Qualquer sentença (ou despacho que não seja de mero expediente) para satisfazer a exigência legal de fundamentação, deve revelar o percurso lógico e racional seguido pelo juiz, de forma a apresentar-se como uma peça coerente, fundada, convincente e à margem do arbítrio, sem enfermar de contradições ou violar as regras da experiência e do bom senso, expondo, de forma transparente, as razões de facto e de direito da decisão proferida.
Só assim a fundamentação cumpre, cabalmente, a dupla função que se lhe assinala: garantia do controlo crítico da lógica da decisão, permitindo, por um lado, aos sujeitos processuais, o recurso da mesma decisão com conhecimento da situação e ao tribunal de recurso aferir se os juízos de racionalidade, de lógica e de experiência confirmam, ou não, o raciocínio e a avaliação da 1.ª instância, promovendo a sua imposição e aceitabilidade face aos seus destinatários directos (as partes) e perante a comunidade.
A fundamentação da decisão em matéria de facto radica-se na transparência que o legislador pretende seja o julgamento e é útil para que as partes e a comunidade em geral (dada a publicidade da audiência) possam perceber o raciocínio lógico feito pelo julgador, servindo de instrumento de ponderação e legitimação da própria decisão judicial e aquilatar da sua justeza.
Como se esclareceu no acórdão do Tribunal Constitucional n.º 680/98, de 02.12.1998, a fundamentação que se exige do tribunal há-de permitir ao Tribunal Superior uma avaliação segura e cabal do porquê da decisão e do processo lógico-mental que serviu de suporte ao respectivo conteúdo decisório.
*
Nos termos da alínea d) do n.º 1 do artigo 615.º do CPC está ferida de nulidade a sentença em que há omissão de pronúncia e/ou em que ocorre a figura de sentido oposto que é o excesso de pronúncia e esta é a consequência jurídica pela infração do disposto no artigo 608º, n.º 2, primeira parte, do Código de Processo Civil.
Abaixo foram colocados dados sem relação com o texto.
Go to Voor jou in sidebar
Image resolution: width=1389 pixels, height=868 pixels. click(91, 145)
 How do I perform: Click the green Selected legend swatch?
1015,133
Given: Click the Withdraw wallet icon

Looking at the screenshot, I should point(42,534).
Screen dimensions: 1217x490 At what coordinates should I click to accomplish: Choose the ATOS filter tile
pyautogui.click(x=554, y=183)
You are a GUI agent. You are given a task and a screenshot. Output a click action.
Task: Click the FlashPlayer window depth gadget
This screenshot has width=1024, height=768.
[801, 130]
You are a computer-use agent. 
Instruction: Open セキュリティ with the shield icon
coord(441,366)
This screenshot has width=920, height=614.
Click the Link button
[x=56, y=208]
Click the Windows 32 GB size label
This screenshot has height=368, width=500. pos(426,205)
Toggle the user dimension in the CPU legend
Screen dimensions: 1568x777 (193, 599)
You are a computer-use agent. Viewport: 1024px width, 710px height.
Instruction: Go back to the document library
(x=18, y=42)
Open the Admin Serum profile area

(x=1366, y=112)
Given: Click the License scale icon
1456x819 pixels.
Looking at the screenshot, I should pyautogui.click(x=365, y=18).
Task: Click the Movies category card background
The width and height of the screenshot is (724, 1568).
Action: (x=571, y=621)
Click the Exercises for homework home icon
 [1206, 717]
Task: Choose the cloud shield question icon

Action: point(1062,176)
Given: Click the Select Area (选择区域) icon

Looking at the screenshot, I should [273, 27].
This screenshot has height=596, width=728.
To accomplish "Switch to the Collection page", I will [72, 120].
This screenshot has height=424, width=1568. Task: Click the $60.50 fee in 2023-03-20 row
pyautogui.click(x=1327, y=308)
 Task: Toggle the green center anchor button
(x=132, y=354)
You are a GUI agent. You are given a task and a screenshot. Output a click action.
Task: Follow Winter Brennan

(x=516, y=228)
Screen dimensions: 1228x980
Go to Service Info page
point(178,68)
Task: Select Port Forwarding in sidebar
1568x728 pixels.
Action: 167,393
Ocorre omissão de pronúncia, geradora de nulidade, quando o juiz deixa de se pronunciar (parcial ou integralmente) sobre questões que lhe sejam colocadas pelas partes ou sobre aquelas de que deva conhecer oficiosamente.
Apesar de ser já um lugar comum a afirmação de que o juiz não tem que se pronunciar sobre tudo o que, na óptica do recorrente, são questões merecedoras de uma específica apreciação e decisão, continua a ser necessário lembrá-lo, tão frequente que é a arguição infundada desta causa de nulidade.
*
O recorrente não concretiza, minimamente que seja, a questão ou questões sobre as quais o tribunal devia ter-se pronunciado e não o fez, nem identifica aquelas sobre as quais se pronunciou sem que as partes lhe tenham solicitado pronúncia ou fossem de conhecimento oficioso.
Também não diz quais os fundamentos de facto e/ou de direito que a sentença não menciona e devia conter.
Importa não confundir a falta de fundamentação e a fundamentação insuficiente ou divergente da pretendida pelas partes.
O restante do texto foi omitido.